ФРАГМЕНТ СТРАНИЦЫ:
↓↓↓

Я бродил по тёмным, тускло освещённым площадям и улицам, видел, как на Лубянке качается в железной петле памятник Дзержинскому, пылают окна громадного здания КГБ, и в этих окнах не мелькнёт лицо стрелка, не сверкнёт ствол снайперской винтовки, чтобы сразить безобразников, срывающих с пьедестала родоначальника госбезопасности.
Я смотрел, как молодчики, приставив к фасаду стремянку, сбивают молотком и зубилом золочёные буквы из надписи "Центральный комитет Коммунистической партии Советского Союза", и буквы — одна за другой — летят вниз и ударяются об асфальт.
Тогда в ночной Москве я испытал ужас: небывалый, неземной, мистический. То был страх смерти, страх перед грозящим арестом, страх, живший в крови моего истреблённого рода, погибшего в лагерях. Подобный ужас испытывает пытаемый, когда ему на голову натягивают целлофановый мешок, и он начинает задыхаться, и все его клеточки, требующие кислорода, стенают, умирают в безвоздушном пространстве.
Теперь, много лет спустя, я вспоминаю этот ужас и исследую его природу. Это был ужас оборвавшейся русской истории. Ужас остановившегося русского времени, когда завершалась грандиозная русская эпоха и возникал чудовищный вакуум. Русское время остановилось, а моя жизнь продолжалась, и для своего продолжения моя жизнь требовала времени, а этого времени не было, оно исчезло, наступило безвременье. И это было ужасно.
Должно быть, так чувствовал себя житель древней Рязани, когда из горящего города уходила монгольская конница и завершался первый великий период государства российского — Киево-Новгородская Русь.
Должно быть, так чувствовал себя московский посадский, когда ушли в небытие Рюриковичи, и в Москву входила польская конница.
Так же чувствовал себя последний монархист в дни, когда кончалась романовская Россия и с фасадов имперских учреждений сбивали двуглавого орла.
Теперь кончалась великая советская эра. Уходили в прошлое сталинские пятилетки, целина, космические пуски, священные парады, героические жертвы и надгробные рыдания. Уходила великая советская эра, на её место заступало иго. Оно входило в город. Я чувствовал, как оно занимает ночные московские улицы, лижет брусчатку, облизывает храм Василия Блаженного. Малыми ручейками втекает в подъезды домов. И я испытывал ужас.
Всю ночь под домом на Пушкинской площади, где я жил, стучали молотки и топоры: там строили деревянную эстраду для выступления рок-групп. Я слышал этот стук под окнами, и мне казалось, что строят эшафот.
Утром я отправился в редакцию "Дня" и смотрел по телевизору, как ликуют депутаты Верховного Совета, славя крах ГКЧП и победу ига. Гэкачепистов отлавливали в их квартирах, на их дачах.
Я помню обезумевшее, счастливое лицо Явлинского, рассказывающего о застрелившемся Пуго, и мне казалось — руки Явлинского в крови. Я ждал сообщения об аресте Бакланова, но в редакции раздался звонок, и помощник Бакланова сказал мне, что Олег Дмитриевич находится в своём кабинете в ЦК, и я могу его увидеть.

↑↑↑

ПОРЯДОК ВЫПОЛНЕНИЯ: Объясните по фрагменту страницы, почему остановка русского времени вызывала у рассказчика ужас. Уложитесь в одно–три предложения.

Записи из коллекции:
↓↓↓

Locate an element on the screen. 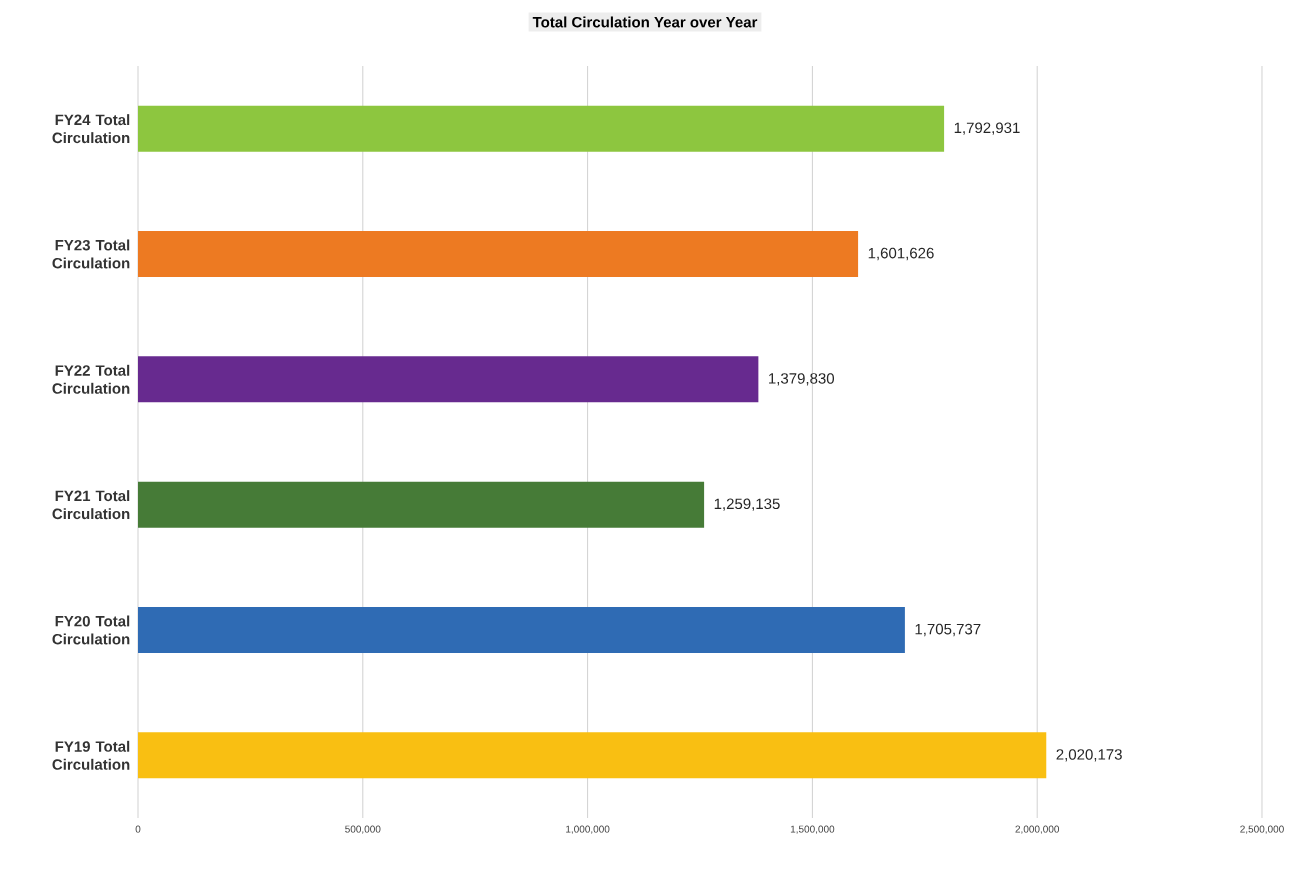  x-tick-label: 1,000,000 is located at coordinates (588, 830).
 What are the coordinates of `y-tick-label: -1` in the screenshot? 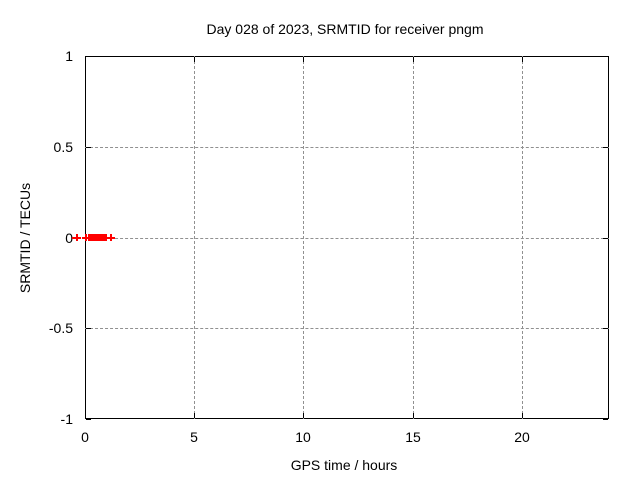 It's located at (66, 419).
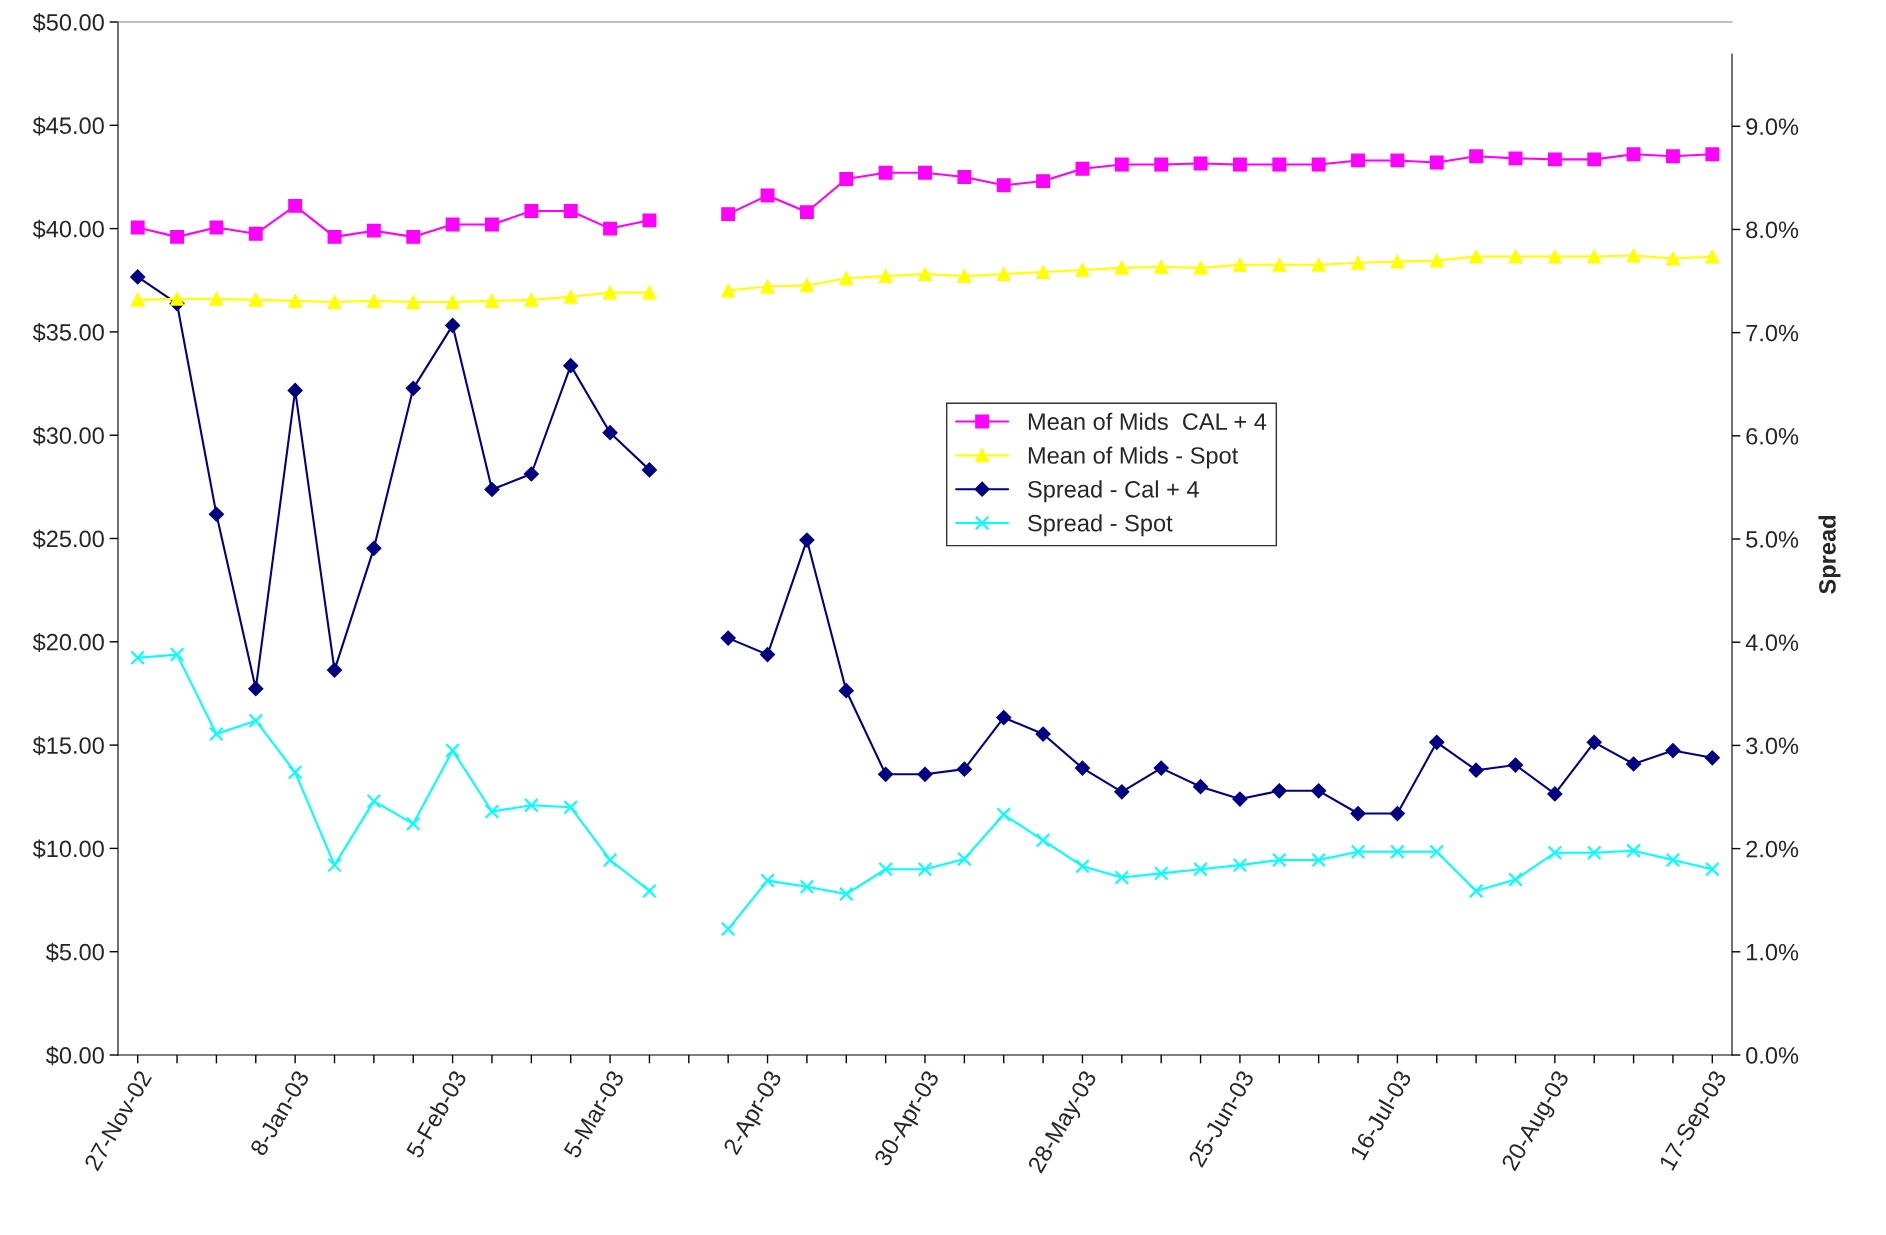  I want to click on y2-tick-label: 9.0%, so click(1772, 127).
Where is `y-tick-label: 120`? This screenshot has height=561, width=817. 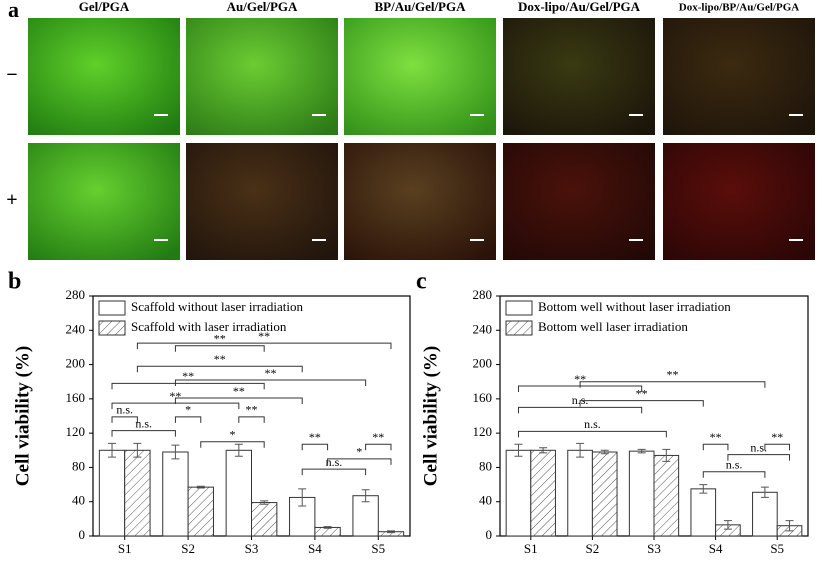
y-tick-label: 120 is located at coordinates (483, 432).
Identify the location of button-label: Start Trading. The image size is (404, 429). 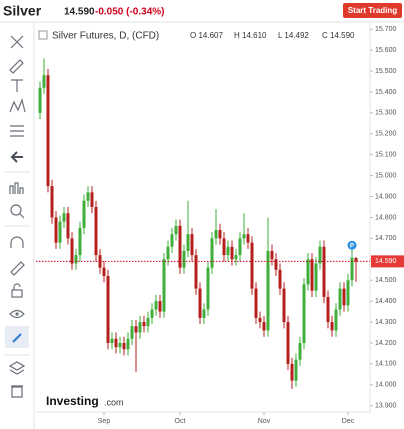
(372, 10).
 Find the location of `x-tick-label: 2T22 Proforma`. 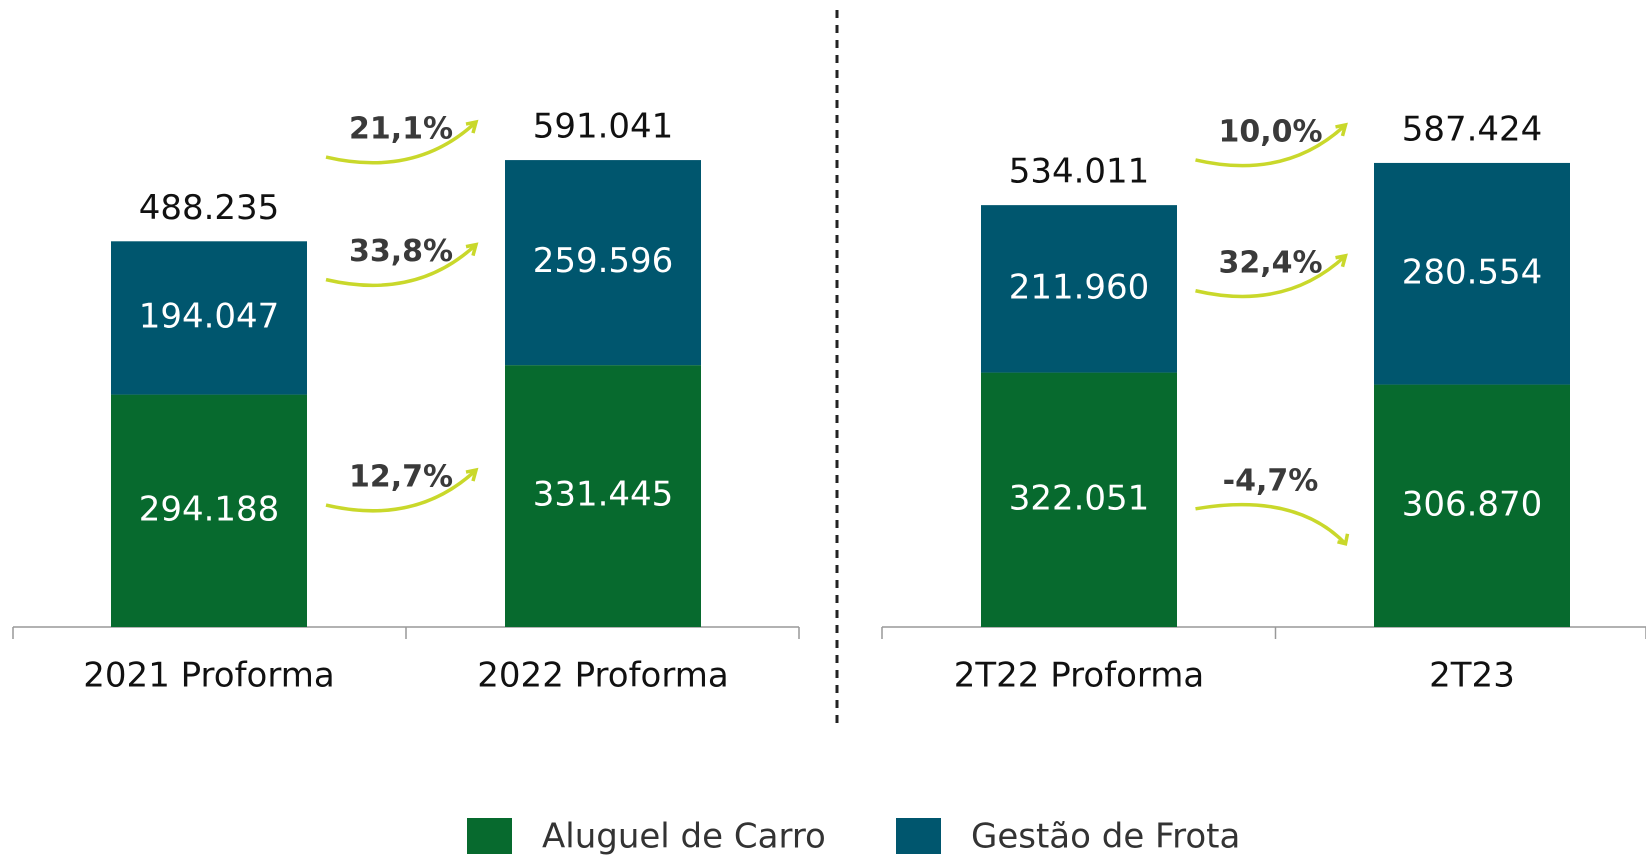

↑↑↑

ВАШ ОТВЕТ: Русское время остановилось, а жизнь рассказчика продолжалась и для своего продолжения требовала времени. Этого времени не было: оно исчезло, и наступило безвременье.